Here she nearly cannoned against Pompey with a tray, and bidding him wait to be dealt with till his hands were empty of chocolate, disappeared, objurgating, down the passage.

Pamela was half-way through her second cup of chocolate, vastly refreshed and comforted by it, and the agreeable little cakes which had accompanied it, when her relative returned, with a red spot on either cheek bone, her nostrils dilated over panting breaths. She had all the air of one who emerges from a wrestle. The light of battle, was still in her eye, but of battle victorious.

“Here, miss,” she cried, “thirteen sovereigns to settle your Tabbishaw, and milady says you can keep the change. Gave me all sorts, she did, being, as who should know better than I, from early morning, my dear, in as peevish a temper as ever was. And—and what she can do in that way,” said Lydia, turning up her eyes, “you’d never believe if you hadn’t seen, the world being made up of Diddumses. There wasn’t an item along here she didn’t have her scratch at, and in the end, she says: ‘For Heaven’s sake stop talking!’ (That’s how poor servants is treated).

“‘You’ll have me reeling in the head,’ she says. ‘Take thirteen sovereigns from my purse, and get out of my room and don’t let me hear another word of that there maddening bill!’ And so you can keep the change, my love. And, if you’d believe it, just out of cussedness, the young gentleman what’s annoyed her so prodigious has the boldness to come knocking at our hall door and demanding urgent, through Mr. Blandfoot, the butler, a few moments’ conversation with her ladyship. My Lady having given orders that he was not to be admitted, the scamp sends for the butler—well, that’s about dished him, I can tell you!

“‘Tell him, Blandfoot,’ says my lady, ‘that I don’t give alms at the door. Tell him,’ she says, ‘to go and earn his living. I don’t hold,’ she says, ‘with able-bodied beggars!’”

“Oh,” said Pamela, her thoughts flying back with compassion to the dashing young gentleman on the doorstep, “what a cruel thing to say. ’Tis insulting misfortune.”

“Insulting fiddlesticks! Here, hasten, you baggage, or you’ll lose your good place, and I’ve had enough of you for one day, I can tell you that.”

“And what a darling, sweet auntie you are!” said the second Miss Pounce, as she tied on her shepherdess hat with knowing little peeps at the mirror. “’Tain’t any wonder I love you. Ta-ta.”

She dropped the sovereigns into her worn reticule, kissed her hand from the door in sarcastic farewell, and departed.

With fourteen shillings and twopence to the good in her pocket, Pamela felt a singular sense of independence. Instead of hurrying back into the heat, crowd, and toil of Cheapside, she turned her steps towards Hyde Park, the green boughs of which seemed to beckon to her from the top of the street.

“I’ll go and sit under the trees,” thought the girl. “An idea for a hat has come into my mind, and I’ll work it out and let Mrs. Alderman Gruntle and her cradle and the pinking go to the deuce.”

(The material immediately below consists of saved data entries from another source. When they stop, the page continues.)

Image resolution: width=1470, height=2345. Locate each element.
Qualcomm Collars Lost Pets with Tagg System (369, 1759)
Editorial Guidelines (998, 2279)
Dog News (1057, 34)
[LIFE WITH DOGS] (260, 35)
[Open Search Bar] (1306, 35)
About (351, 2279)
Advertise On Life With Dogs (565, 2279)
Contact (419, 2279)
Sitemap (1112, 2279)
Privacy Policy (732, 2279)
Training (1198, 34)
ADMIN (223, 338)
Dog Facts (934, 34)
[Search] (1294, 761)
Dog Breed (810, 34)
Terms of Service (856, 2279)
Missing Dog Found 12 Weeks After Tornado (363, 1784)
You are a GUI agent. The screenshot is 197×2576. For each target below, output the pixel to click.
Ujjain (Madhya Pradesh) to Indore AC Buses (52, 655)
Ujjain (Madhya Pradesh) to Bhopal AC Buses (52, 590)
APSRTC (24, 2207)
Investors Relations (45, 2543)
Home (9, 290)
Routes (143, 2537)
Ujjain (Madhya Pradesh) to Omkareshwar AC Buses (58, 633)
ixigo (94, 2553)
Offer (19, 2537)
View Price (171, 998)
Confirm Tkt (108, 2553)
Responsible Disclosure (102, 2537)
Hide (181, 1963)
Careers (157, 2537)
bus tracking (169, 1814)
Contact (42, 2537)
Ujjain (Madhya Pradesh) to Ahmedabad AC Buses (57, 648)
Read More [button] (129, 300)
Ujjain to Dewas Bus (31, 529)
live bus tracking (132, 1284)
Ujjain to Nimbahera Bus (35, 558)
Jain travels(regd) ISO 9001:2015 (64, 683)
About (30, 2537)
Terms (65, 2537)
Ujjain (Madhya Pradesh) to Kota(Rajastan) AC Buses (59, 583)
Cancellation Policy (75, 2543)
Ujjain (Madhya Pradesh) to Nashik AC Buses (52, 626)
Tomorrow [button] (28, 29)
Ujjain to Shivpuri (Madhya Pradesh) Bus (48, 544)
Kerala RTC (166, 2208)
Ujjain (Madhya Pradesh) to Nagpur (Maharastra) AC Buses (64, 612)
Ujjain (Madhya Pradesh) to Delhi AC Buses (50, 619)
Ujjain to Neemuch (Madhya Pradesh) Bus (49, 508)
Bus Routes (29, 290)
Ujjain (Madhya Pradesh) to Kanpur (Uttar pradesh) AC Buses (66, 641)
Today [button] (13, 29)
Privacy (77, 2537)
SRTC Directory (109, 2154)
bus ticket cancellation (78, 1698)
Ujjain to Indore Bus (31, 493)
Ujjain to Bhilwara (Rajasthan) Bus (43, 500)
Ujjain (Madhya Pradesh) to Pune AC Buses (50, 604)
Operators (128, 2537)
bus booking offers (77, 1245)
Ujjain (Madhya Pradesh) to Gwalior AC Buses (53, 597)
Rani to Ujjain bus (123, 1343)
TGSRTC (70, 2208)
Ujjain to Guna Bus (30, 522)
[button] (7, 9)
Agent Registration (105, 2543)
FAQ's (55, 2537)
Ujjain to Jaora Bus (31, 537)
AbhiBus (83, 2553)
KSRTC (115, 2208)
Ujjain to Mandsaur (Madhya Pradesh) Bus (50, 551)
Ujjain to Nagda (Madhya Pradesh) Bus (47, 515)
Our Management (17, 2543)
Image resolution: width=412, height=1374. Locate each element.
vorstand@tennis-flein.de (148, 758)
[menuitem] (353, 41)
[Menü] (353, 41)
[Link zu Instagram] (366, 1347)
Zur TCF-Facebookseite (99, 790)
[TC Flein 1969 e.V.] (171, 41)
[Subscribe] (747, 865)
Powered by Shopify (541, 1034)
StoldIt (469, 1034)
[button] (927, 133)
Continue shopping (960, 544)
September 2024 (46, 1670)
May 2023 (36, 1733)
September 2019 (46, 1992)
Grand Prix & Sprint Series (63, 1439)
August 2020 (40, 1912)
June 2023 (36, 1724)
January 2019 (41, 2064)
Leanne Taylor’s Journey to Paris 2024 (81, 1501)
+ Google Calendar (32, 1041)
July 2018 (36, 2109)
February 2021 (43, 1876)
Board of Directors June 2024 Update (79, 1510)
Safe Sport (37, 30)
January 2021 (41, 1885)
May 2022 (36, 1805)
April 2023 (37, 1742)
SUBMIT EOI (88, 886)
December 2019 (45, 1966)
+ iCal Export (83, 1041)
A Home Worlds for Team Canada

She found a retired spot in the shade, and, the turf being dry and inviting, stretched herself luxuriously at full length to stare upwards at the odd little triangles and stars of blue sky visible through the interlacing leaves above her.

Composing her hat with the zest of a poet his verses, she lay at ease, in great content, when she was startled by the sound of rapid footsteps on the sward.

She sat up and beheld a young man, a very fine and modish-looking young gentleman indeed, who advanced with great strides, brought himself to a sudden halt within the shady little dell, and casting swift looks from side to side, as if to make sure he was not observed, flung his hat on the ground and stood staring.

Pamela, shielded from observation by a clump of bushes, watched with a sudden and inexplicable feeling of apprehension, which grew as she caught sight of a drawn countenance, deathly pale.

“For sure,” thought she, “the poor gentleman’s desperate!”

The next instant she sprang to her feet with a scream; he had drawn a pistol from his breast pocket and, with an odd jerk, almost as if forced by some malevolent power which he could not withstand, raised it to his temple.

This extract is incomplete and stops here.